On the 20th of February, 1888, the title to the property in contest was in John H. Cowden, who, on that .day, agreed by writing, under seal, to convey it to William Willard, on receipt of $11,000; but conveyed it, on the 4th of June, 1841, to Joseph Trotter, in trust, to sell it for payment of certain drafts held, with Oowden’s endorsements, by the Bank of Pennsylvania; and on the 8th of May, 1843, Trotter conveyed it to Oliver Watson, who,.thus invested with the legal title, and standing in place of the vendor, endeavours to enforce, by ejectment, the contract made with Willard. The defendants in possession are Willard’s *92children, but the parties in interest are his judgment-creditors, and they insist that the purchase-money has been paid. As these creditors are not purchasers, they stand no higher than Willard stood. They would be protected from collusive acts done or suffered by him or his children; but they are entitled to nothing else which they do not hold, subject to whatever would affect him; and the cause is consequently to be considered as if it stood between the original parties to the purchase. If Cowden could enforce it by means of the legal title, Watson, his successor, can enforce it; and if he could enforce it against Willard, he can enforce it against Willard’s children and his judgment-creditors. Inattention to these plain and prominent principles, has led to the misconception in which the record abounds.
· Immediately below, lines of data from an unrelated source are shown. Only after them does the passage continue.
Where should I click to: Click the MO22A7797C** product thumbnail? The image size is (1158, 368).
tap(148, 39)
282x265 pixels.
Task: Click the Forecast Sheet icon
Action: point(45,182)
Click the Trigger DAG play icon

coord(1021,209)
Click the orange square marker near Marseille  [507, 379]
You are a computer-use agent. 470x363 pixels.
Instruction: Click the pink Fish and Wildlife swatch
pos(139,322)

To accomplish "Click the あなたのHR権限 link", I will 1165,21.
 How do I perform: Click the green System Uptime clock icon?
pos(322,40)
The business, at the trial, was to ascertain how much of the purchase-money was in arrear; but before we proceed to the points which arose in the course of it, it is necessary to consider the right of Willard’s judgment-creditors to appeal in their own names from an award of arbitrators, which the plaintiff had obtained in the cause, against Willard’s children, who were substituted for him at his death, and who had no motive to appeal from it, as the amount of the judgments which bound their father’s equity was greater than the value of it.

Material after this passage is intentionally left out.